EXERCISE DATA.
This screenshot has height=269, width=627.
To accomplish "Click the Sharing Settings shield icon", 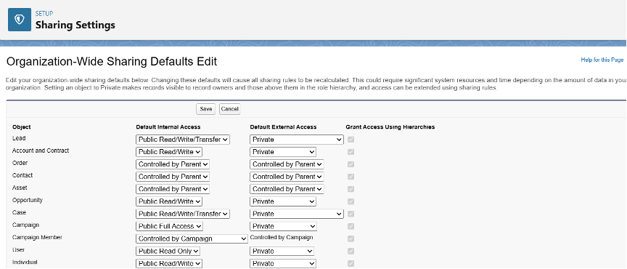I will tap(20, 20).
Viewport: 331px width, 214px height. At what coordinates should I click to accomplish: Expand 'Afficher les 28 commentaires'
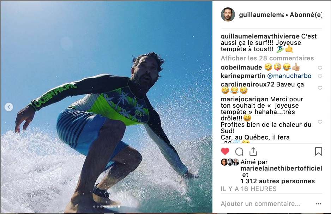267,58
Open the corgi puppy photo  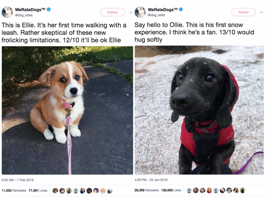pos(67,110)
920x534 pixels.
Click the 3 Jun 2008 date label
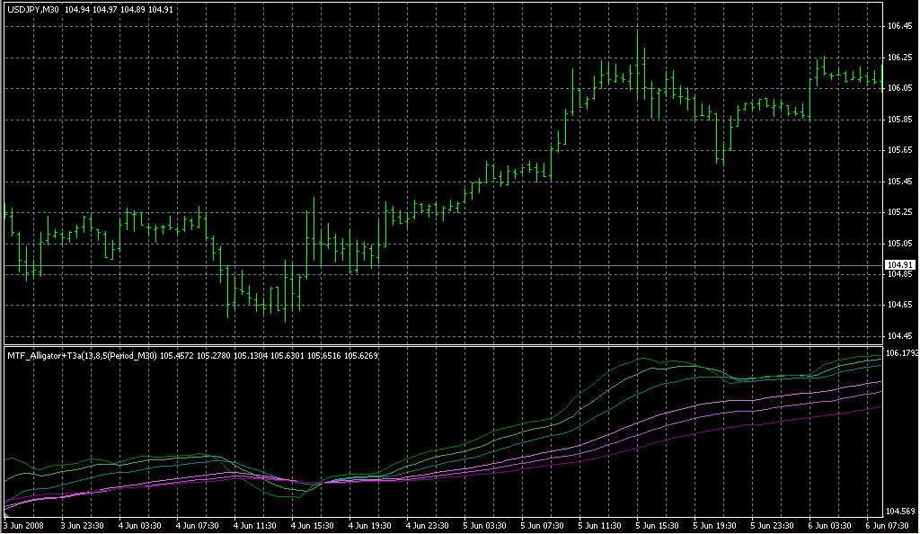tap(23, 525)
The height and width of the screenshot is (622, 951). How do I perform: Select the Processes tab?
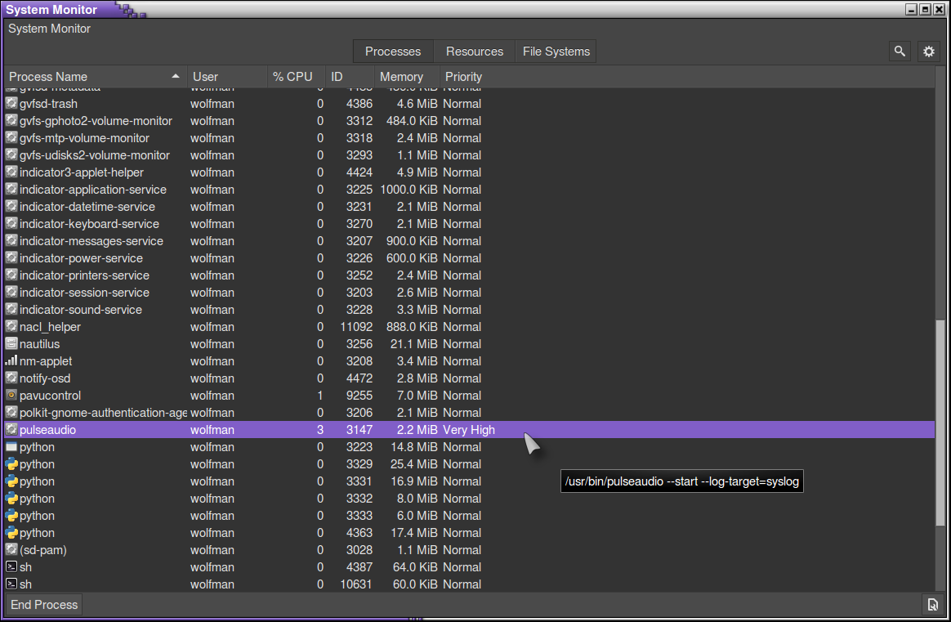[393, 51]
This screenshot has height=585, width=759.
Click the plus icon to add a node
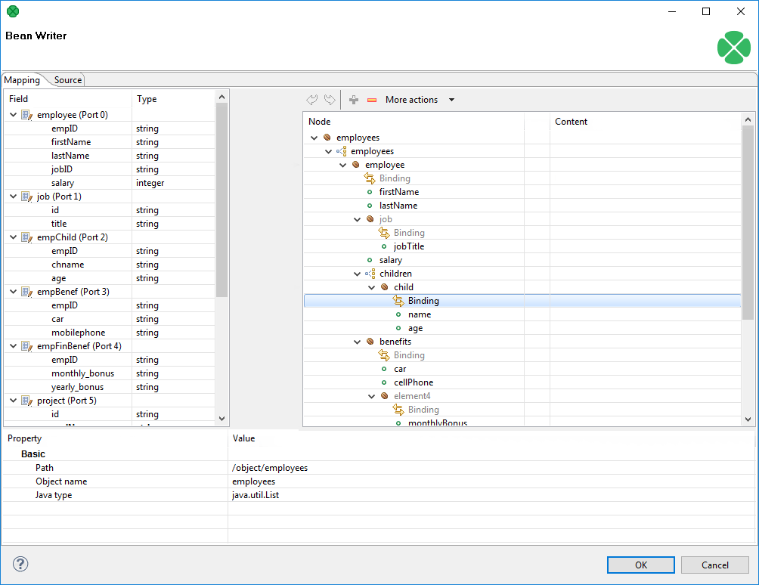pos(353,99)
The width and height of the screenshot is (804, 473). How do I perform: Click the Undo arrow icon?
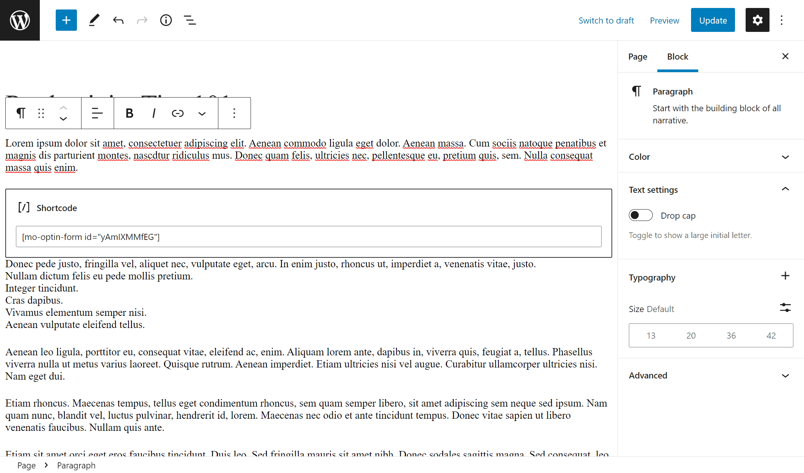(118, 20)
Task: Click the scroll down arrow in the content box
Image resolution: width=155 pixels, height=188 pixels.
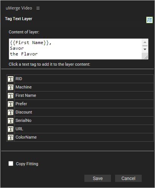Action: click(x=145, y=49)
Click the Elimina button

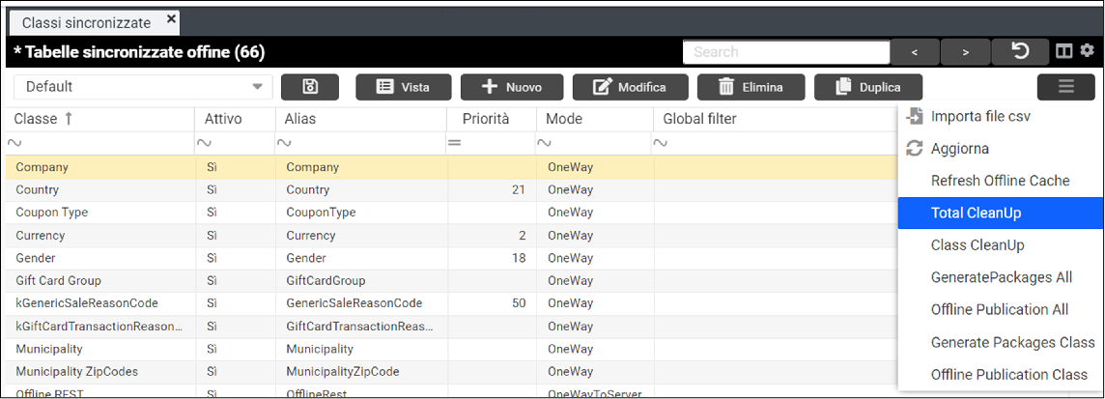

EXERCISE OBJECTIVE. Write out the lines from the line with "The height and" to the last line as a numbered list, skipping blank lines and leaving out the pictures.

FULL OUTPUT.
1. The height and width of the screenshot is (622, 951). How do I perform: Select the Processes tab?
2. [393, 51]
3. This screenshot has height=585, width=759.
4. Click the plus icon to add a node
5. pos(353,99)
6. The width and height of the screenshot is (804, 473). How do I perform: Click the Undo arrow icon?
7. (118, 20)
8. Task: Click the scroll down arrow in the content box
9. Image resolution: width=155 pixels, height=188 pixels.
10. Action: click(x=145, y=49)
11. Click the Elimina button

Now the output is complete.